DNA Strang im Fläschchen
Jede 8. Frau erkrankt heute an Brustkrebs. Bei 5-10% der Brustkrebs­erkrankungen liegen erbliche Belastungen vor. Daher ist es wichtig, erbliche Krebs­erkrankungen frühzeitig zu erkennen um gezielte Früherkennungs­programme anzubieten und damit auch die Heilungs­chancen deutlich erhöhen zu können.
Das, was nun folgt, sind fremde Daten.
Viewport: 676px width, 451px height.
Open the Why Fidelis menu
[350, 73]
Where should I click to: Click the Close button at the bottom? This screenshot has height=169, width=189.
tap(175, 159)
Die Behandlungs­möglichkeiten von Eierstock­krebs richten sich nach dem jeweiligen Krankheits­stadium, dem biologischen Verhalten des Tumors und natürlich auch nach dem allgemeinen Gesundheits­zustand der erkrankten Frau. In den meisten Fällen wird eine Operation durchgeführt, um so viel Tumorgewebe wie möglich zu entfernen, und um abzuschätzen, wie weit sich die Krebserkrankung bereits ausgedehnt hat. Manchmal wird vor der Operation eine Chemotherapie verabreicht, um den Tumor zu verkleinern und damit die Erfolgs­aussichten der Operation zu verbessern. Häufiger wird die Chemotherapie­behandlung allerdings im Anschluss an eine Operation durchgeführt, um zu verhindern, dass der Tumor wieder auftritt. In den letzten Jahren werden zunehmend zielgerichtete Behandlungs­methoden („targeted therapies“) eingesetzt. Sie sollen Tumorzellen zielsicher und wirksam bekämpfen, ohne dass gesunde Zellen beeinträchtigt werden. PARP-Inhibitoren zählen zu der Gruppe der zielgerichteten Behandlungs­methoden.